Kyle Busch led 149 of the 160 laps on Sunday. The only laps he didn’t lead were based on pit cycles. There were something like four green-flag lead changes over those 160 laps. Again, terrible. It’s really bad when the most memorable action came after the checkered flag, when Tony Stewart made a lap in what was his last 400 in his home state (maybe) along with Jeff Gordon in his second “last” race at Indy.

Second, partially because of reason one, no one shows up for the event. I will give them something of a pass this year because it was hotter than blazes, but if you have ever read my stuff, you know I don’t like the weather excuse — it never worked for Rockingham. NASCAR doesn’t release attendance numbers, but I’d be willing to bet the number in the stands didn’t top 60,000 in a facility that has around 235,000 permanent seats. Paltry would be an understatement.

The Xfinity race on Saturday was much, much worse in terms of attendance. Again, Kyle Busch dominated. The fact that this race event exists is an affront to common sense. NASCAR’s second series always put on a heck of a show at Indianapolis Raceway Park, a nearby short track better suited for stock cars. The fact that Mike Harmon and Todd Peck ran Indy is an affront to the track’s tradition. Nice guys, I’m sure, but not quite up to the challenge as their finishes show.

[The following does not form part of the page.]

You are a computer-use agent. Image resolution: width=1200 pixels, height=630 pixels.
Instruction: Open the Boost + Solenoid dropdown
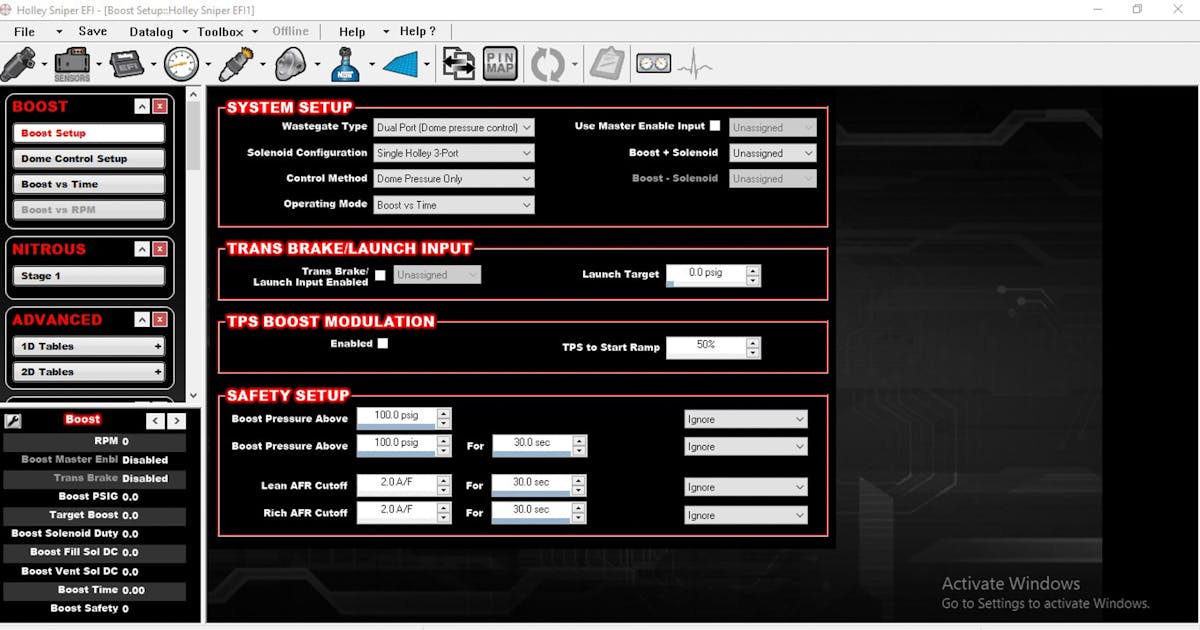773,153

There was a great story in the Indianapolis Business Journal last week chronicling the declining revenue for Indy since the inaugural event in 1994. That year the race brought in an estimated $35 million with a profit of $20 million. Pretty good use of a fixed asset as the story, titled Brickyard 400’s profit margin getting perilously thin for Speedway, notes. According to estimates, this year’s rendition brought in about $8.5 million in ticket sales for an event that probably costs around $15 million to host. Sure there are offsets from sponsorships, parking, TV money and beer and food sales, but that is getting to be a fine line for the track considering ticket sales account for two-thirds of revenue. I’m no economist, but none of that sounds promising.

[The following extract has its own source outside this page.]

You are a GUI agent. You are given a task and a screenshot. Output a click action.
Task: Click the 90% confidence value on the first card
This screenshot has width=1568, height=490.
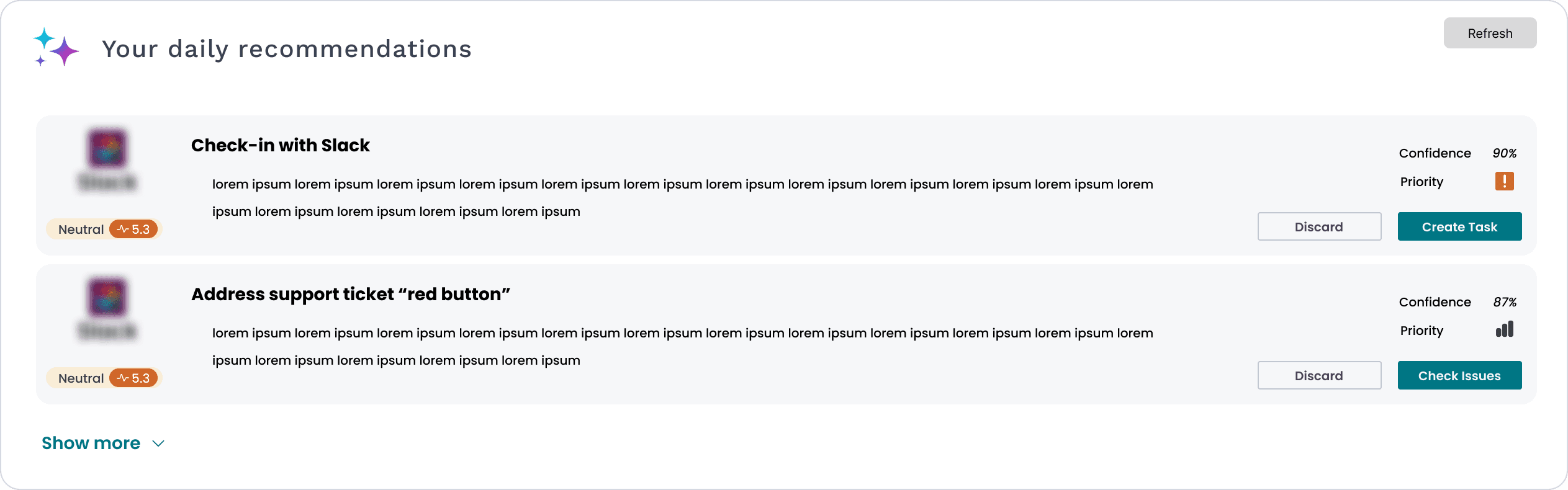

Indy is bound to NASCAR – not the other way around – for at least four more years after the long-term sanctioning agreements signed last year. That’s four years too long. NASCAR, it is time to cut bait on the Brickyard, cut the schedule by one race and give the drivers and teams a week off in the dead of summer. As it stands right now, you are trying to force feed people a product they don’t want.